Finding policies that govern outside commitments, particularly faculty consulting, in a faculty handbook can sometimes be challenging. Some policies exist under the general rubric of "conflicts of interest." Sometimes conflicts of commitment policies exist separate from an institution's policy on "outside faculty activities"; sometimes they cross-cite to one another, sometimes not. Other times conflicts of commitment policies cover outside activities, or one serves as an appendix to the other. Prohibitions against dual full-time appointments are often stand alone policies. Intellectual property policies that address on-line education may also touch on commitment concerns, but may not be cited in commitment policies.

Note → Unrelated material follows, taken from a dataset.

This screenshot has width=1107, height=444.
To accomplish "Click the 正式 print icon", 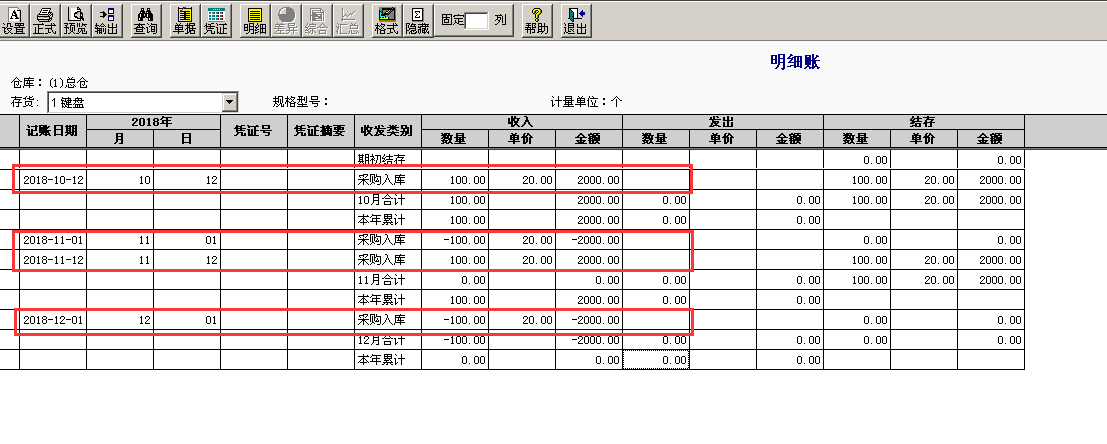I will tap(44, 19).
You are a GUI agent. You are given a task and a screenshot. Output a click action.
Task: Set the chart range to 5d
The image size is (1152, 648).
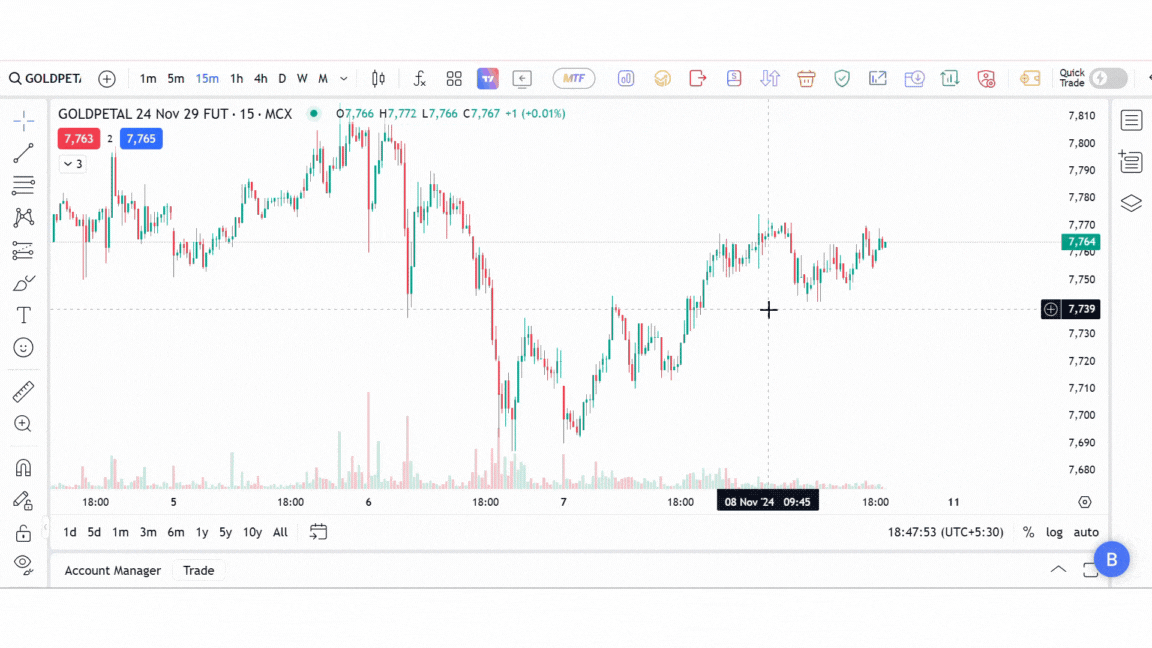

Other institutional policies that often speak to commitment issues include policies on: professional ethics (or "faculty standards of conduct"), publication, student participation in research, the use of institutional facilities, and leaves of absence. In summary, conflict of commitment issues run through a variety of institutional policies and activities, and so not all commitment issues may be feasibly addressed in one statement. (For example, the University of North Carolina has separate policies dealing with "Conflict of Interest and Commitment Affecting University Employment" and "External Professional Activities of Faculty and Other Professional Staff." <http://intranet.northcarolina.edu/docs/legal/policymanual/300.2.2.pdf> and <http://intranet.northcarolina.edu/docs/legal/policymanual/300.6.1.pdf> (Apr. 16, 1993).)

When institutions provide specific guidance about conflicts of commitment, they usually do so in terms of the amount of time faculty can devote to outside interests. Such guidance often requires faculty members not to accept full-time employment for compensation at another institution while a full-time faculty member at the home institution, and to not spend more than one day a week on consulting activities. Most institutions limit outside commitments (or "moonlighting") to no more than one day a week. See, AAMC, "Guidelines for Dealing with Faculty Conflicts of Commitment and Conflicts of Interest in Research" (1990) (finding that "most institutions afford their faculty one day per work week for scholarly pursuits that relate to and advance professional growth and public service"); <www.aamc.org/research/dbr/coi.htm>.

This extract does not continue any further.